• Data records
[Start of Attachment]

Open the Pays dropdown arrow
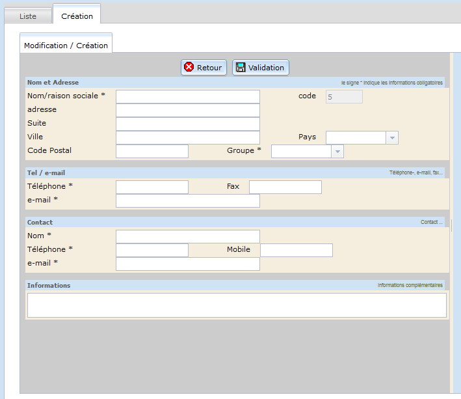This screenshot has height=399, width=461. tap(391, 137)
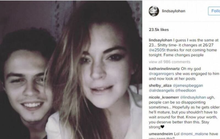
Task: Expand view all 986 comments
Action: [169, 62]
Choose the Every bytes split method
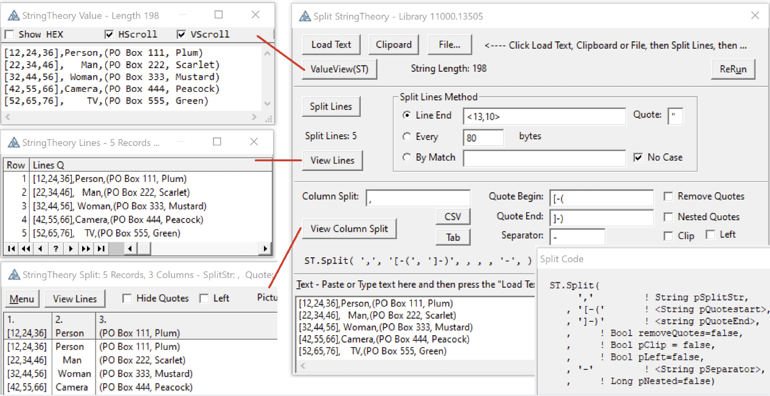 point(407,137)
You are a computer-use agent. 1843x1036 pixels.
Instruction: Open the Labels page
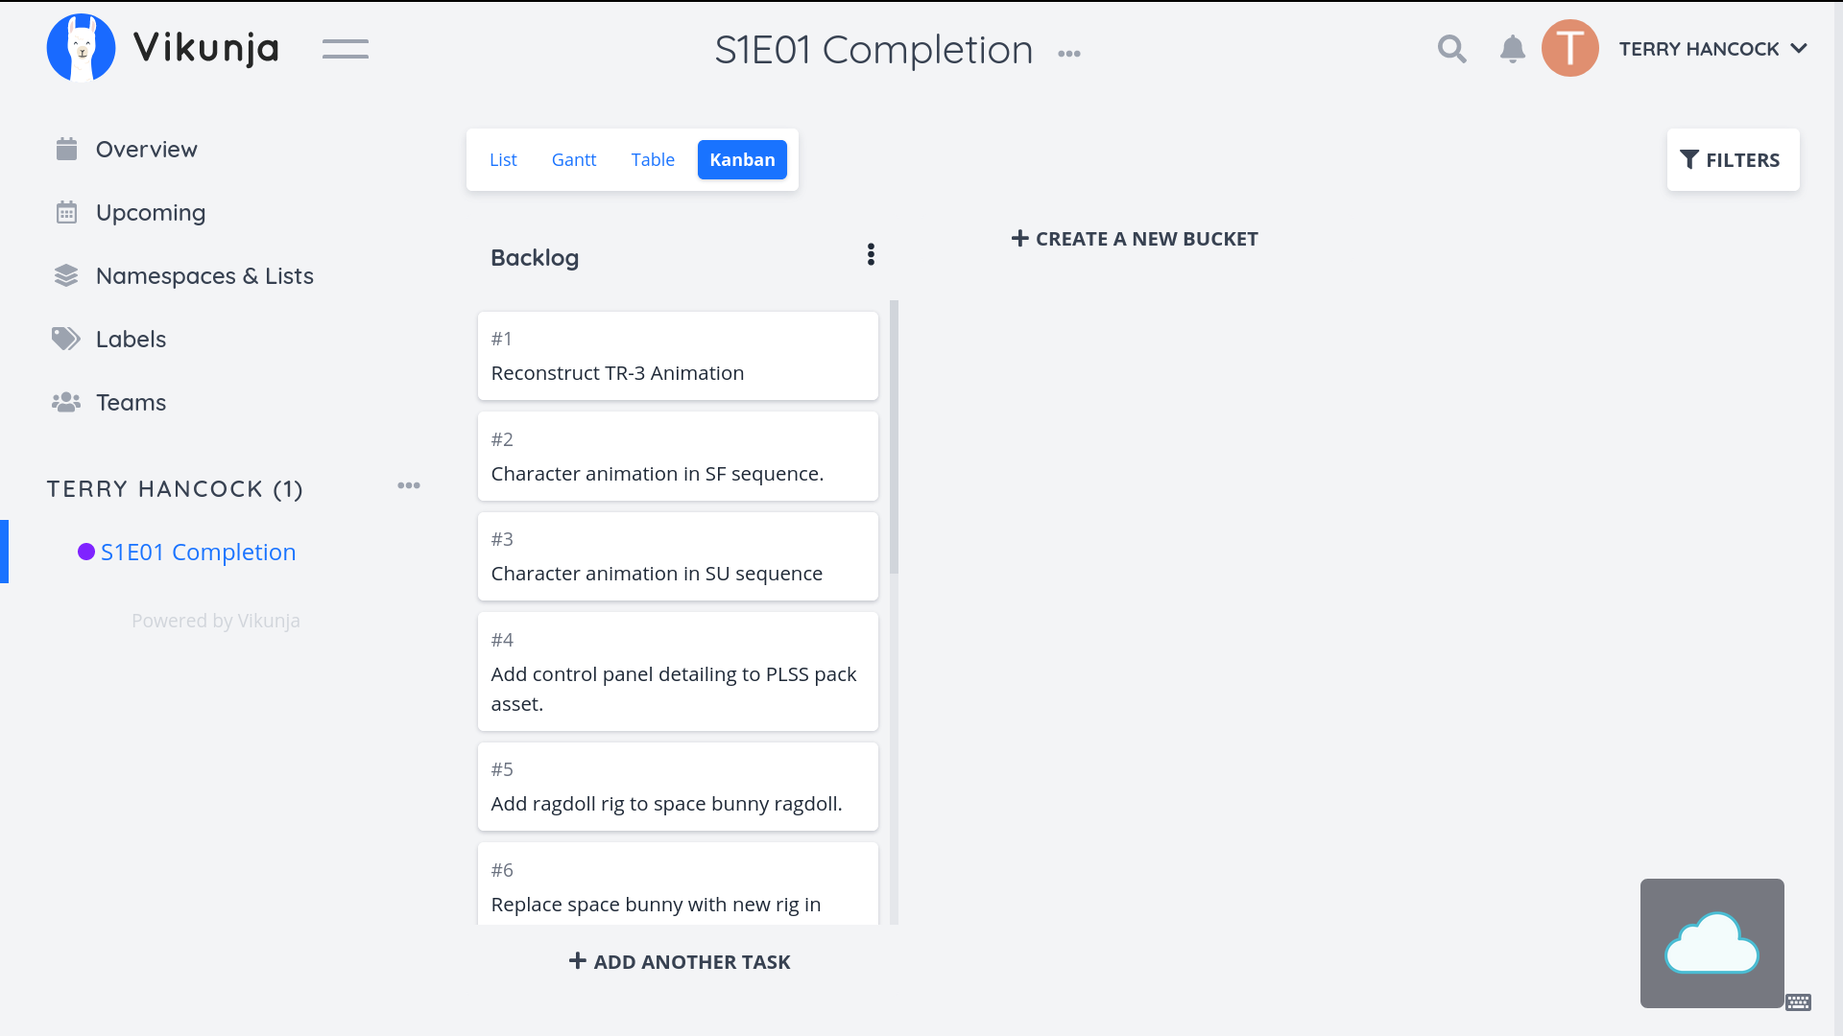pyautogui.click(x=131, y=340)
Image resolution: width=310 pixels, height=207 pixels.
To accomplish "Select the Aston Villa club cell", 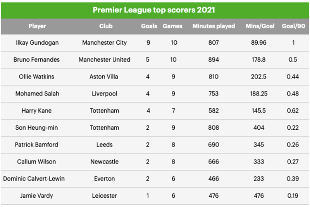I will point(104,77).
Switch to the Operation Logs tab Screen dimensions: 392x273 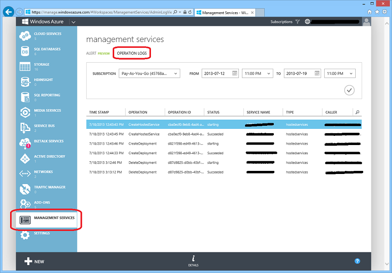(132, 53)

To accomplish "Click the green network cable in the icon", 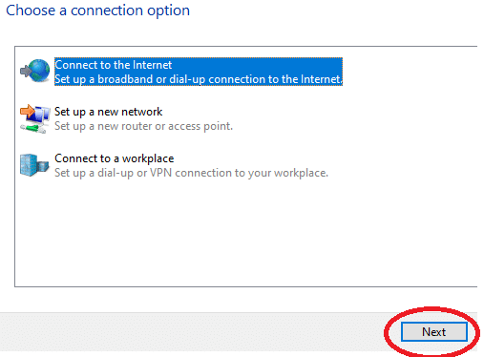I will click(32, 129).

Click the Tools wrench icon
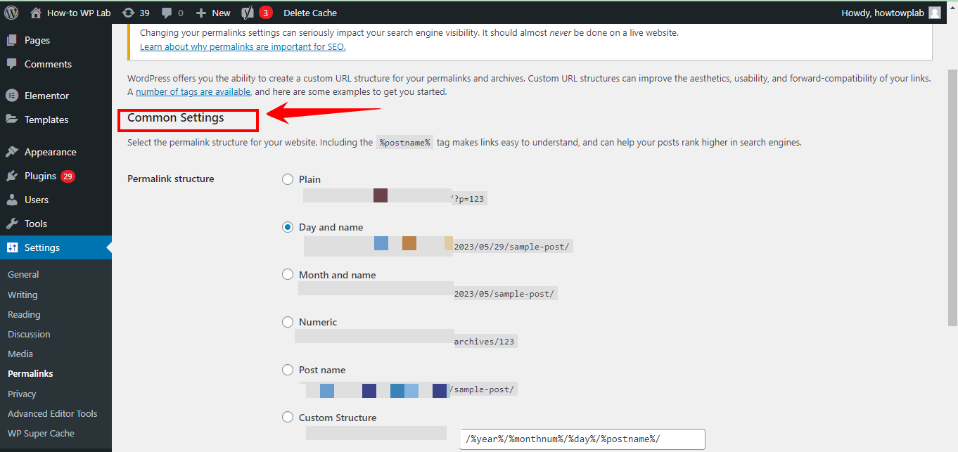pos(12,224)
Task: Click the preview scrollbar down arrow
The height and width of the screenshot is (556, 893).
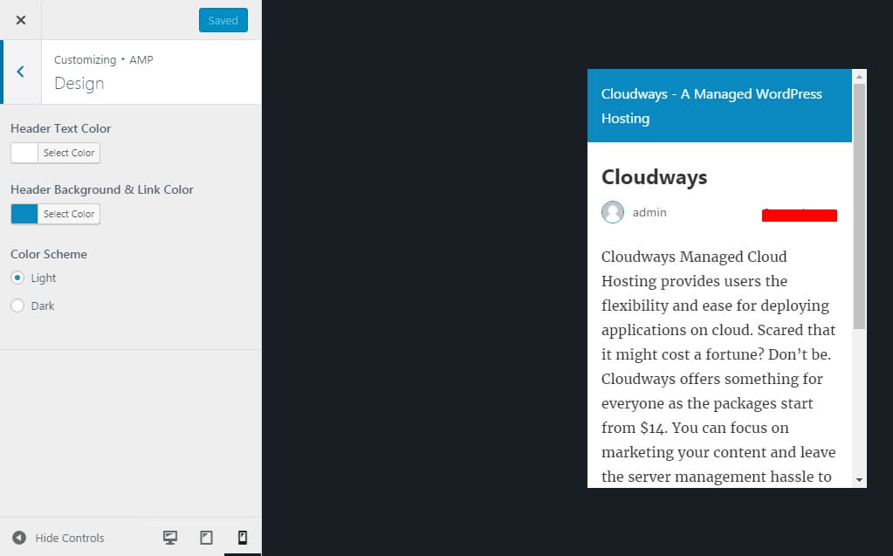Action: pyautogui.click(x=859, y=479)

[End of Attachment]

• The problem
Starting at the line with "The height and", write out every line exactly through the final line of the records above, both included, and skip the pictures.

• Reply
The height and width of the screenshot is (556, 893).
Action: pyautogui.click(x=859, y=479)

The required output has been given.